**What the task asks**
Which rows contain the word "perform"? Pick out each of them and copy it in full.

**Dataset records**

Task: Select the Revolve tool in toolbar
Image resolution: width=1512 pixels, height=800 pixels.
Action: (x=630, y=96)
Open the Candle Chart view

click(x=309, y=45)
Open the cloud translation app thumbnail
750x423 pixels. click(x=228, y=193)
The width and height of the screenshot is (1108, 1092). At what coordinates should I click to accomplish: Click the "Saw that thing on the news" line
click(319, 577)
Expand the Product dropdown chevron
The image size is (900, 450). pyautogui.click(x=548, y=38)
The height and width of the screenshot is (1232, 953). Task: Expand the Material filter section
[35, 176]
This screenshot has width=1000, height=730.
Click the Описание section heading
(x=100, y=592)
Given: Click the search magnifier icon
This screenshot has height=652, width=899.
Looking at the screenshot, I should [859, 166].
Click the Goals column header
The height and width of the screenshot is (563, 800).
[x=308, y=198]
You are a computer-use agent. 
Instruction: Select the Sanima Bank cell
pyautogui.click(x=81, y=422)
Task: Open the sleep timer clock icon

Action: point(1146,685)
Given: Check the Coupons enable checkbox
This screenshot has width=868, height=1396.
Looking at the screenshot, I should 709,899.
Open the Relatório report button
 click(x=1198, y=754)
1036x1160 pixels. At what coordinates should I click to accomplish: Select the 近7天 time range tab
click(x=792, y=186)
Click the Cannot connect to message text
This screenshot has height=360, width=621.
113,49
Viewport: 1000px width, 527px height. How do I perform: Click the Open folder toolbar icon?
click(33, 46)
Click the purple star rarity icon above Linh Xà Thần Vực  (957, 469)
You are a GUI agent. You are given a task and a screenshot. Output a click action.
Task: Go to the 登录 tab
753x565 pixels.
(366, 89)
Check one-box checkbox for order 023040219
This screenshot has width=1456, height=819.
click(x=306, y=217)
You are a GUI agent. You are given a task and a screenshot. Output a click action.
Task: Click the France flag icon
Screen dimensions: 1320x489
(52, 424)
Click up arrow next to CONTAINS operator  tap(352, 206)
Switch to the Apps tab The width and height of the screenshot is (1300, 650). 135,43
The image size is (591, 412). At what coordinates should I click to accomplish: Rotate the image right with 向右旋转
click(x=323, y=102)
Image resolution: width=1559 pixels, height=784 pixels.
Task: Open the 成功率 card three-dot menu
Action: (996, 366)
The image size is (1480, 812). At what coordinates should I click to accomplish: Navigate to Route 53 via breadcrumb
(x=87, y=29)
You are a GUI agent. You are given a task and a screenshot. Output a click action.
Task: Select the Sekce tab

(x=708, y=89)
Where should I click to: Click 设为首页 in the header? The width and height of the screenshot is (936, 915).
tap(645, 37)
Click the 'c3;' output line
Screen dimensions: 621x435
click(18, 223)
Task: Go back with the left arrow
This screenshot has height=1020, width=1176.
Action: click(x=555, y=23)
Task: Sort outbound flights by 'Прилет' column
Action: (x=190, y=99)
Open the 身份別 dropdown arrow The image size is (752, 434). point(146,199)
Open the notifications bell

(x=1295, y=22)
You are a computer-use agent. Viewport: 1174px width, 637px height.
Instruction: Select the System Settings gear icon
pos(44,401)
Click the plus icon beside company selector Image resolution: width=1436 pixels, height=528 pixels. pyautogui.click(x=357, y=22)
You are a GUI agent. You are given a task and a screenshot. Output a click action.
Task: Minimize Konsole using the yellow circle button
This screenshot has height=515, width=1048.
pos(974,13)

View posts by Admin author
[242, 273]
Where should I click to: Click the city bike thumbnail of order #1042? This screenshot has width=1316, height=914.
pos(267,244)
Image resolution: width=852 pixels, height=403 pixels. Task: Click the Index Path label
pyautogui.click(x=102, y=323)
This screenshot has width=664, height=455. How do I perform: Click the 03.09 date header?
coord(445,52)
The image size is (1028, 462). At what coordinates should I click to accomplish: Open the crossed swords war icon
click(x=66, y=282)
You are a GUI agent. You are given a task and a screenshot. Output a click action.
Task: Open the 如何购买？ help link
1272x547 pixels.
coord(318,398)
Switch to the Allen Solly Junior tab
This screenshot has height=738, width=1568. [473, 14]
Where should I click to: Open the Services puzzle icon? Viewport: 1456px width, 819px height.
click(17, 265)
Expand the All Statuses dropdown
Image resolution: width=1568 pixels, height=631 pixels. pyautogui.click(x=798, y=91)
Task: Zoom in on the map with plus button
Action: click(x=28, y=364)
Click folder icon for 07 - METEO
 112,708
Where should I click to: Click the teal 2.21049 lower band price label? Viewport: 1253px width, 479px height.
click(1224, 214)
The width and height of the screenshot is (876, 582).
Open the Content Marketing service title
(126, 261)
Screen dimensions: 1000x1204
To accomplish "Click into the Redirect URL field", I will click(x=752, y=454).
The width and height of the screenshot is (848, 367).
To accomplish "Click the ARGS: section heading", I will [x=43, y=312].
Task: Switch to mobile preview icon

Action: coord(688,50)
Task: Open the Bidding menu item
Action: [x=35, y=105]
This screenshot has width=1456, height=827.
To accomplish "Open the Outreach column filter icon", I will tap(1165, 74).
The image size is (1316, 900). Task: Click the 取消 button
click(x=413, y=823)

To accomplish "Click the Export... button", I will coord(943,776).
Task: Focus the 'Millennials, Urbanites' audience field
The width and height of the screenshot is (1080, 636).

**Solution for this task**
Viewport: 1000px width, 527px height. How do I perform: Click the Open folder toolbar icon?
This screenshot has width=664, height=455. How do I perform: Click the 03.09 date header?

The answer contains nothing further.